[Dataset entries]
>>>

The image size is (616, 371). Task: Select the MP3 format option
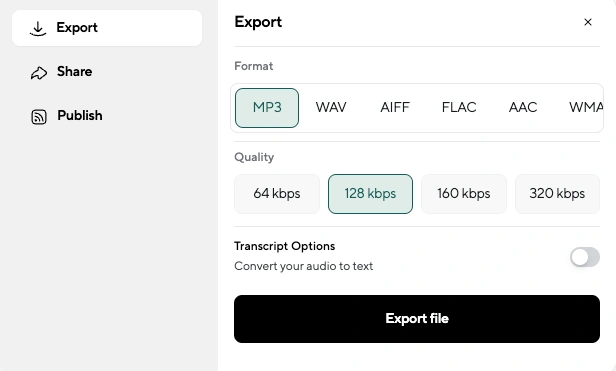point(267,108)
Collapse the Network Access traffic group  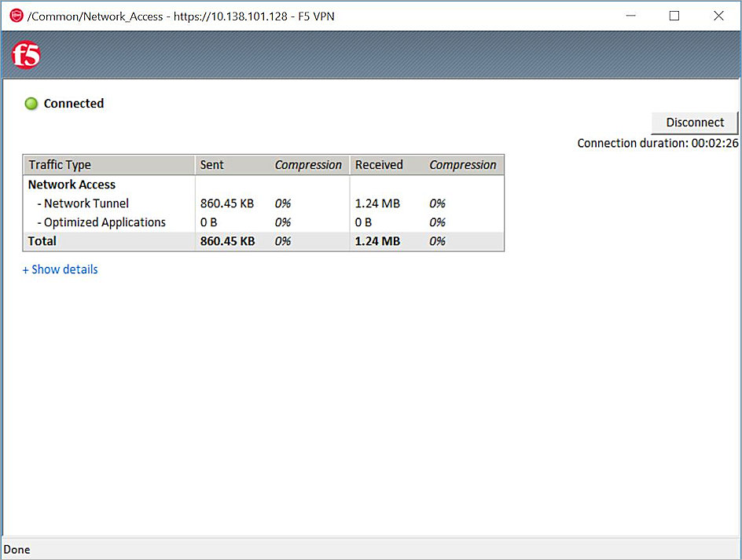pyautogui.click(x=72, y=184)
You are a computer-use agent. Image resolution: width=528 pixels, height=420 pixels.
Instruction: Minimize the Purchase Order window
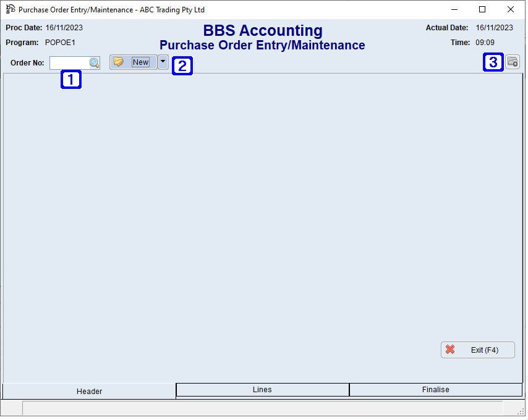(454, 9)
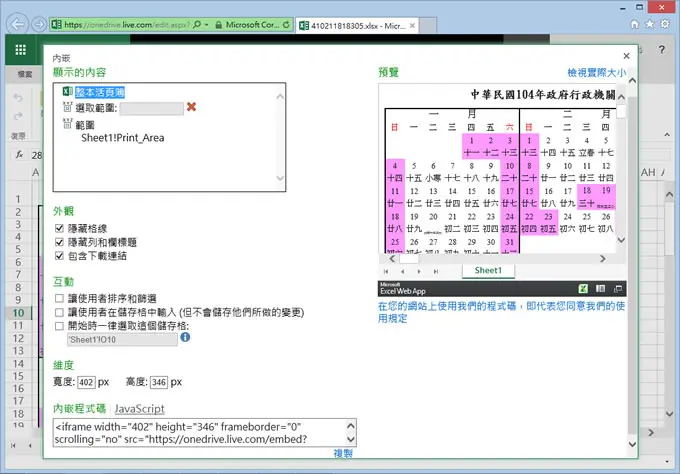Expand the embed code box scroll down arrow
680x474 pixels.
(x=351, y=439)
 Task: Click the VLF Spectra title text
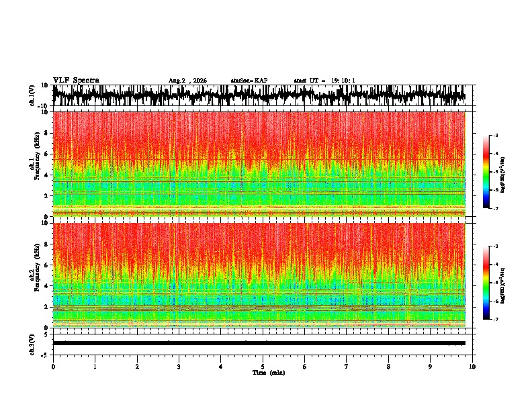pyautogui.click(x=76, y=81)
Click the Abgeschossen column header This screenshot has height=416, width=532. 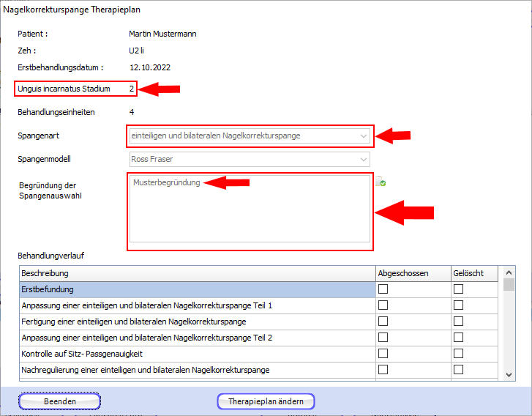click(411, 273)
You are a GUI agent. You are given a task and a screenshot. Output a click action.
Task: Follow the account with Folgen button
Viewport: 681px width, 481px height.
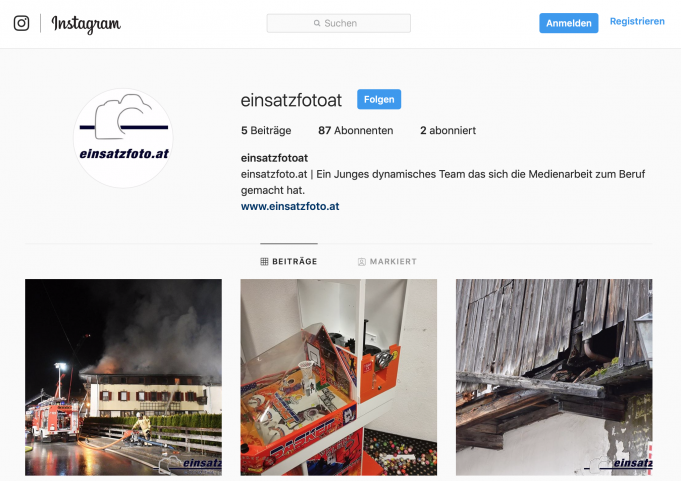pyautogui.click(x=379, y=99)
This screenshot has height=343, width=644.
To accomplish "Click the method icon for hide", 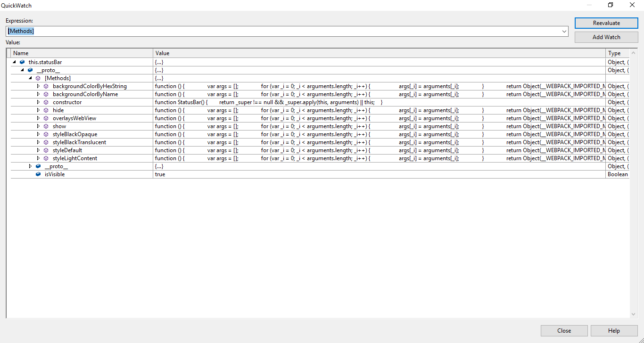I will click(46, 110).
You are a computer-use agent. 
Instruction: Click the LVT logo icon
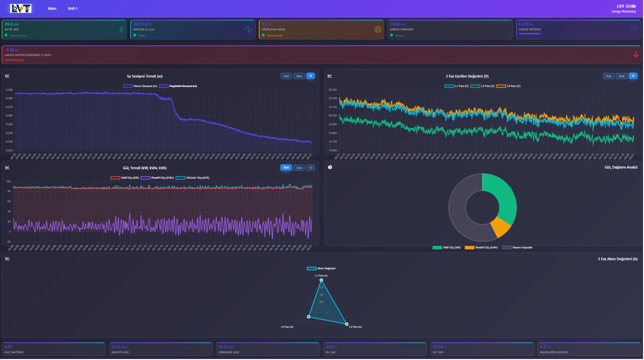point(21,8)
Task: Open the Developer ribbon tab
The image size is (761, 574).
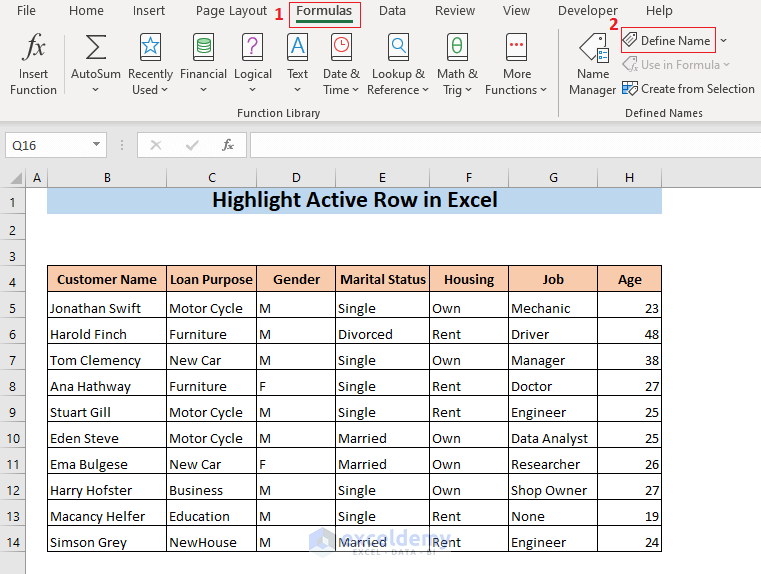Action: pos(587,11)
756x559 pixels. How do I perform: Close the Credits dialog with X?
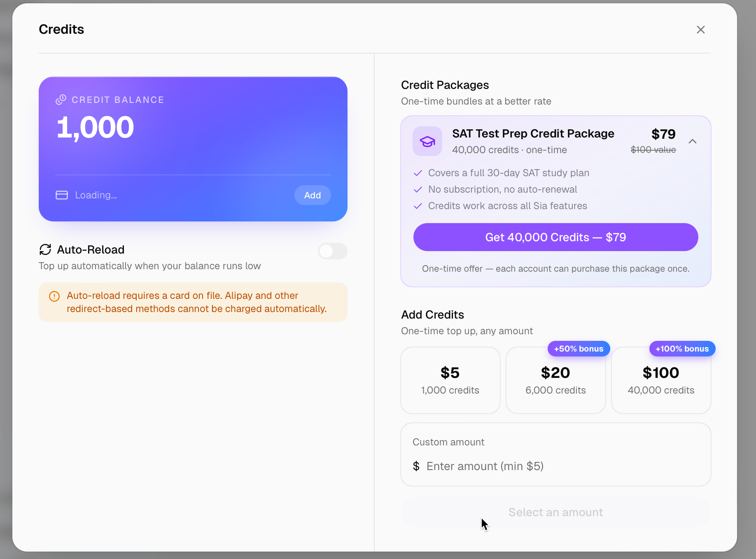coord(701,30)
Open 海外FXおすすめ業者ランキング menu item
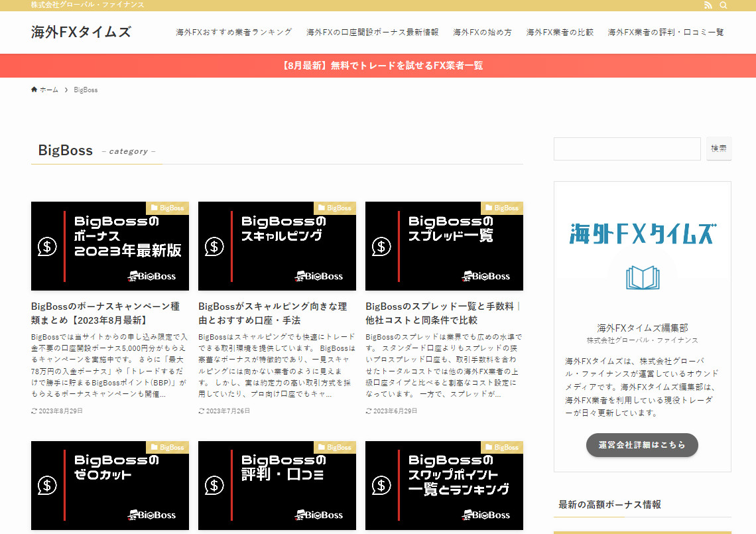 233,32
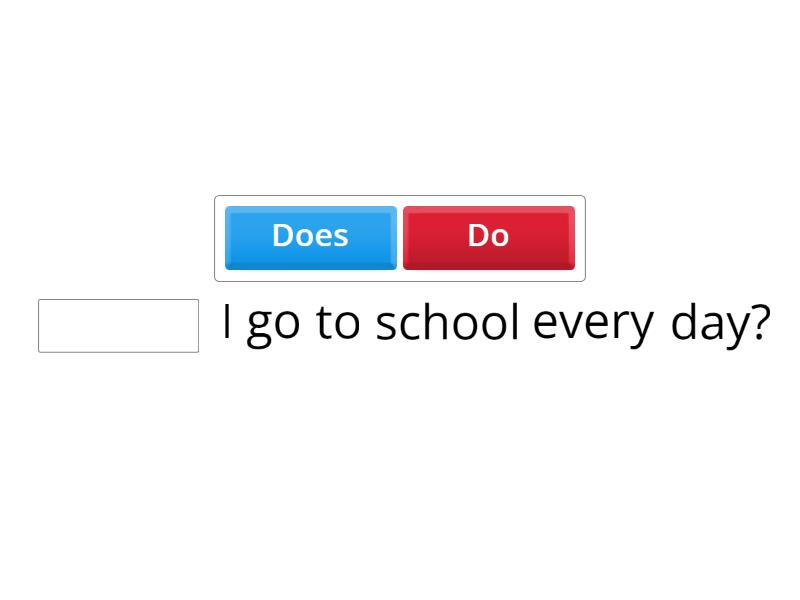800x600 pixels.
Task: Tap the "Does" word option
Action: click(310, 237)
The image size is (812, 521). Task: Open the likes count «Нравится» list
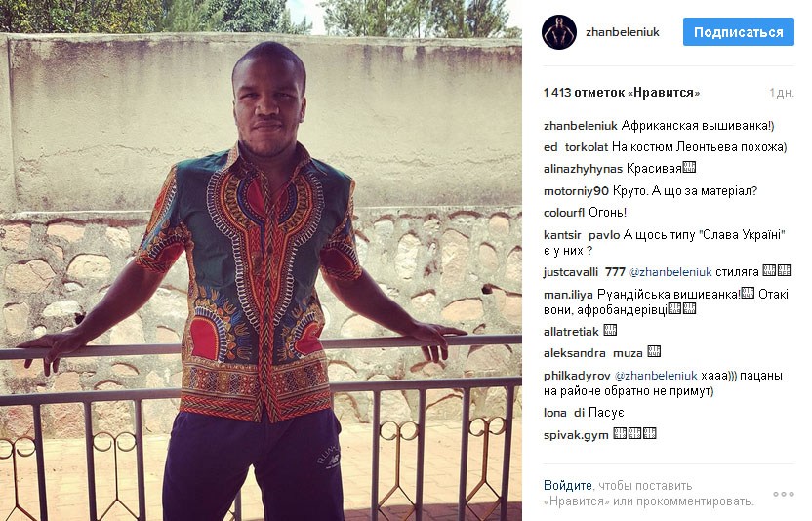coord(622,93)
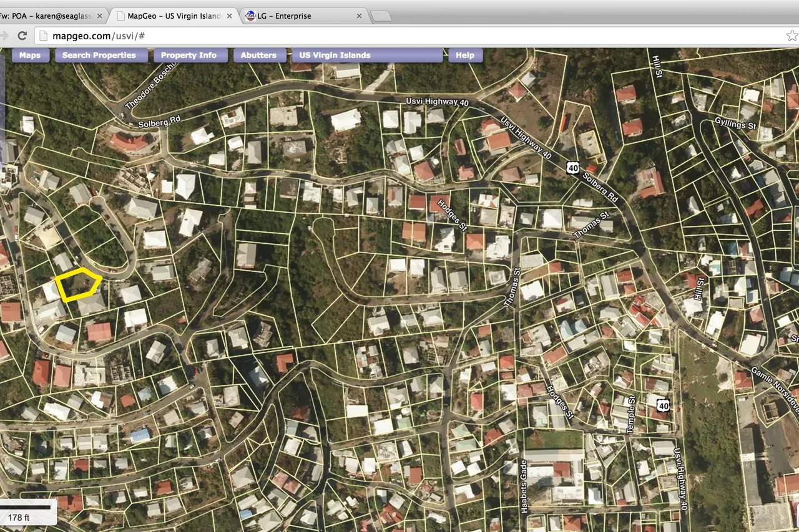Open the Maps menu button
Screen dimensions: 799x532
point(29,56)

<<<

**EXERCISE GOAL**
Lines from the one that contains "Instruction: Click the LVT logo icon" through the last line of the data above are to be extracted exactly, with no pictures and no other lines.

**WRITTEN RESPONSE**
Instruction: Click the LVT logo icon
point(21,8)
Task: Open the Developer ribbon tab
The image size is (761, 574).
Action: pos(587,11)
756x559 pixels. How do I perform: Close the Credits dialog with X?
coord(701,30)
Open 海外FXおすすめ業者ランキング menu item
 233,32
800x600 pixels.
Task: Tap the "Does" word option
Action: click(310, 237)
The image size is (812, 521). Task: Open the likes count «Нравится» list
coord(622,93)
Open the Maps menu button
Screen dimensions: 799x532
point(29,56)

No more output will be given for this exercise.